# Weigh Station



## tiking (Jun 12, 2012)

This build had taken me some time to put together. The base is a pic frame mount with poster board foam as ground base. The electronic ground concrete ground mounts and fence concrete rectangular blocks were both plaster cast and poster board foam cut and hot glued together. Then, I added wall Spackle to cover the joints. The signs were downloaded from the internet and scale to size using a similar WORD like program. The boom setup and detail around, were scratch built using styrene and misc. parts, from my box of tricks.


----------



## tiking (Jun 12, 2012)




----------



## tiking (Jun 12, 2012)




----------



## tiking (Jun 12, 2012)




----------



## John P (Sep 1, 1999)

Amazingly real, as always, sir!


----------



## tiking (Jun 12, 2012)

Thanks for looking.


----------



## Milton Fox Racing (May 27, 2014)

Nice work! :thumbsup:


----------



## tiking (Jun 12, 2012)

Thanks for looking.


----------



## Bubba 123 (Sep 10, 2010)

LOOKS; "1:1" To Me as well!!! :-O

"The Senile-1" ;-)


----------



## tiking (Jun 12, 2012)

Thank you Bubba.


----------



## daytime dave (Jan 14, 2017)

Awesome work. Very detailed and realistic. Fantastic.


----------



## tiking (Jun 12, 2012)

Thanks. Glad u like it.


----------



## Xenodyssey (Aug 27, 2008)

Great qork on both the detailing and the paint job. Very realistic.


----------



## tiking (Jun 12, 2012)

Xenodyssey said:


> Great qork on both the detailing and the paint job. Very realistic.

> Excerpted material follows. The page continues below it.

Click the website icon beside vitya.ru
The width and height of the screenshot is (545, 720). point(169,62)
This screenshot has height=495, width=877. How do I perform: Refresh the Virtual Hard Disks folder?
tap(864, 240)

Appreciate your comment. Thank you.


----------



## pob63 (Jan 2, 2008)

Your model work never ceases to amaze me. This combination of skilled craftsmanship and exceptional camera work creates some of the most profound examples of miniature photography that I've seen on the Internet. 

I've sent many of your images to friends and colleagues. At first, they don't understand the significance of why I would send them an image of a truck on a loading dock or of an old, rusted van. Even after I instruct them to look closely, most fail recognize these images for what they really are. However, everyone is absolutely amazed once they do.


----------



## rhinooctopus (May 22, 2011)

*Diorama*

Beautiful work!
In my opinion, what gives this diorama it's character are the two "characters"...the driver in the truck and the guy standing along-side the scale.
Again, great job! Keep 'em coming!

Phil


----------



## tiking (Jun 12, 2012)

pob63 said:


> Your model work never ceases to amaze me. This combination of skilled craftsmanship and exceptional camera work creates some of the most profound examples of miniature photography that I've seen on the Internet.
> 
> I've sent many of your images to friends and colleagues. At first, they don't understand the significance of why I would send them an image of a truck on a loading dock or of an old, rusted van. Even after I instruct them to look closely, most fail recognize these images for what they really are. However, everyone is absolutely amazed once they do.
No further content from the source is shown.